> Problem requirements: Repeat exactly the lines below, from the line containing "This screenshot has width=626, height=672." through the last line, both included. Leave out any pictures.

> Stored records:
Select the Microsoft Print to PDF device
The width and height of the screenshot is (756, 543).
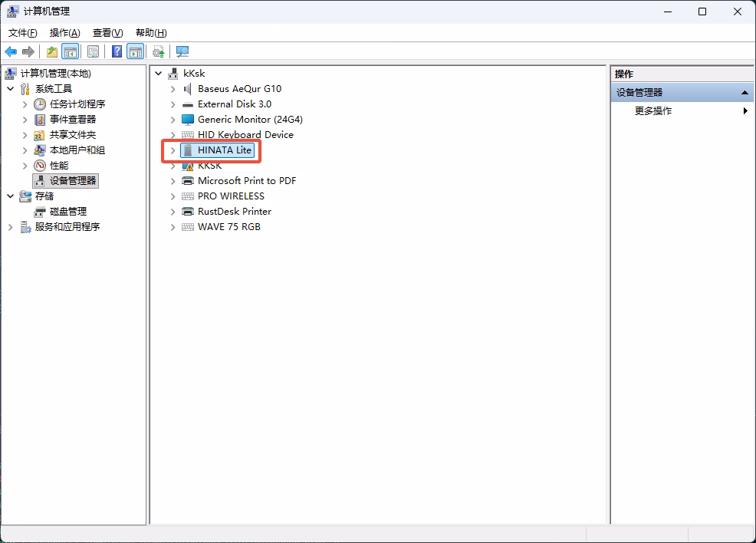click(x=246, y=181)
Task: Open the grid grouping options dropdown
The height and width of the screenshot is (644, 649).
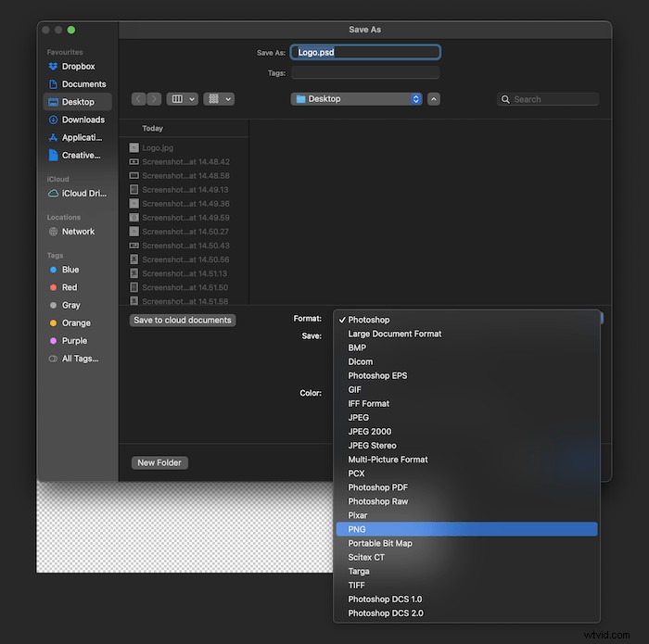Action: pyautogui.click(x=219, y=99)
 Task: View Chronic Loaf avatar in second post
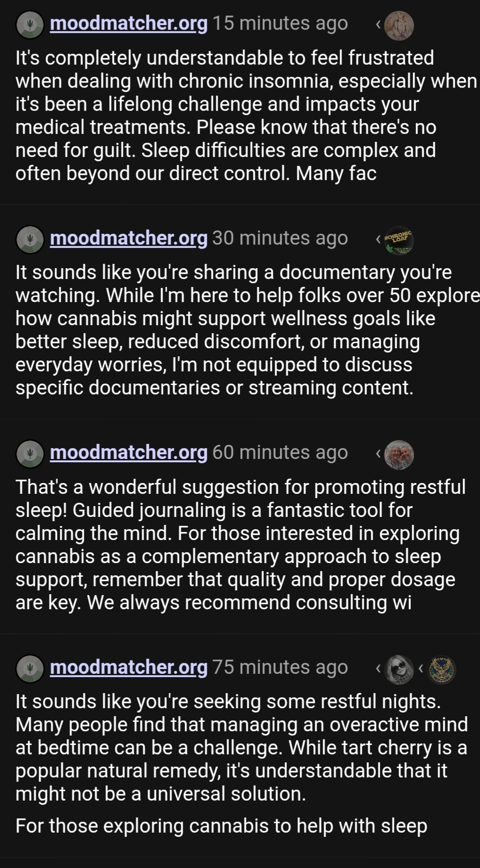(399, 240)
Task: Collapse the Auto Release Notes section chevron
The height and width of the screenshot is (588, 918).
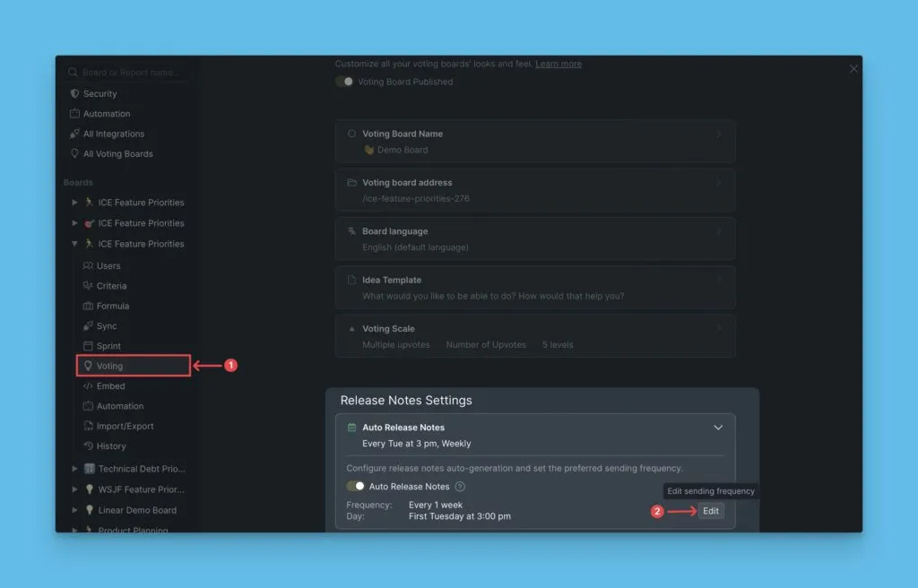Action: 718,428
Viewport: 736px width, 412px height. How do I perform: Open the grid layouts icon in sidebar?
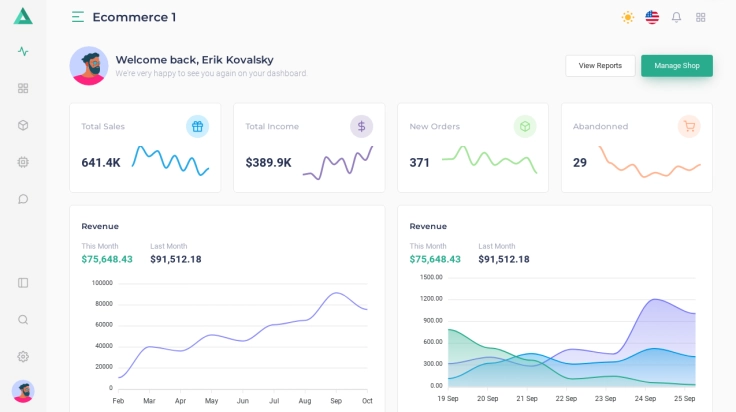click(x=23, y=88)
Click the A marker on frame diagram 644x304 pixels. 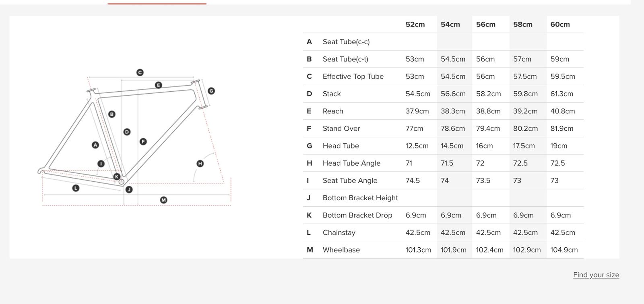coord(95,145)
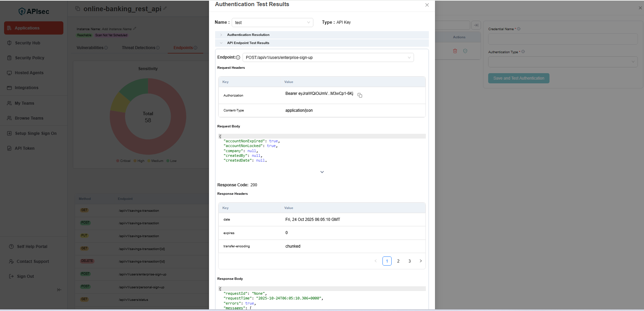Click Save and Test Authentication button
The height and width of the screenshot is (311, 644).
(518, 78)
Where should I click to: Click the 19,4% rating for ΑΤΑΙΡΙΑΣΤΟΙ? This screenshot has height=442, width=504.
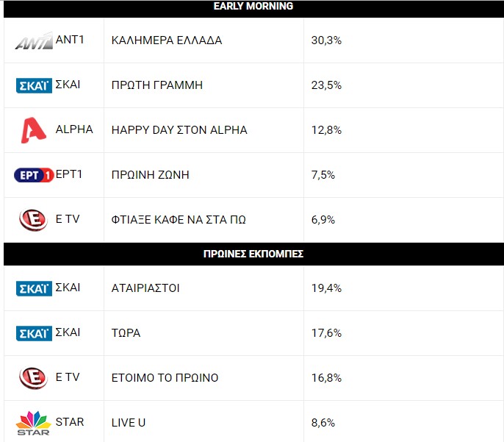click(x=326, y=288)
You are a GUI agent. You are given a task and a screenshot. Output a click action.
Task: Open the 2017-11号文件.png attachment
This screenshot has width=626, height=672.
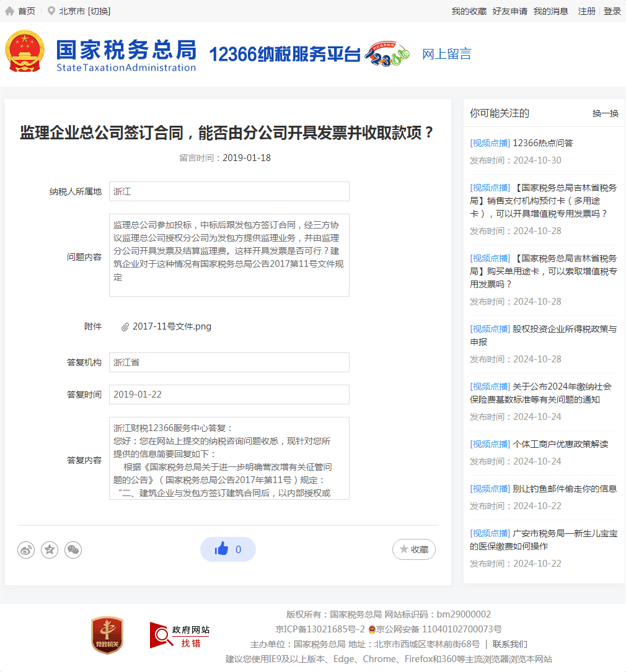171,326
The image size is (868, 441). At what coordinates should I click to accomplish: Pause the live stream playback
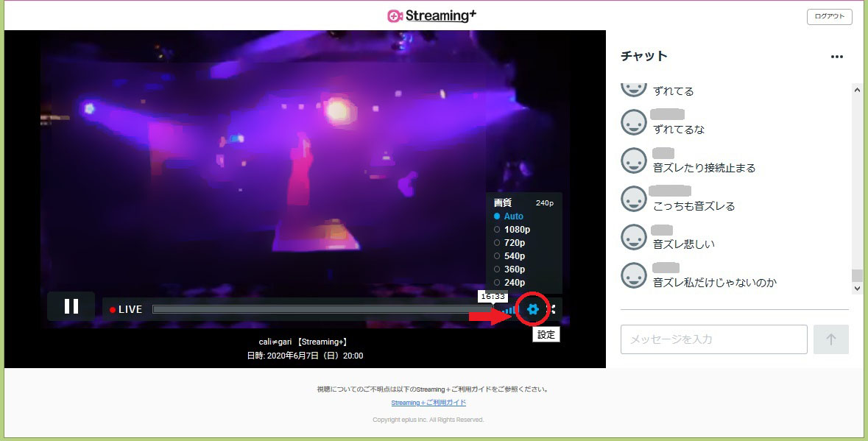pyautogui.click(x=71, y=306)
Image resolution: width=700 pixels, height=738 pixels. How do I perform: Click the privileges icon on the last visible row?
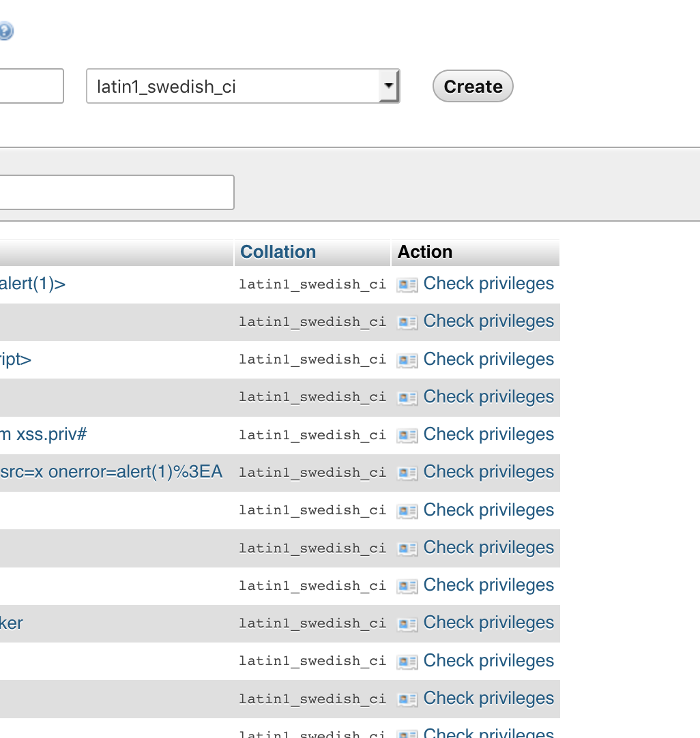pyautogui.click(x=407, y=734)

> Answer below:
This screenshot has width=626, height=672.
171,326
The image size is (868, 441). At what coordinates should I click to accomplish: Pause the live stream playback
pyautogui.click(x=71, y=306)
Image resolution: width=700 pixels, height=738 pixels. How do I perform: Click the privileges icon on the last visible row?
pyautogui.click(x=407, y=734)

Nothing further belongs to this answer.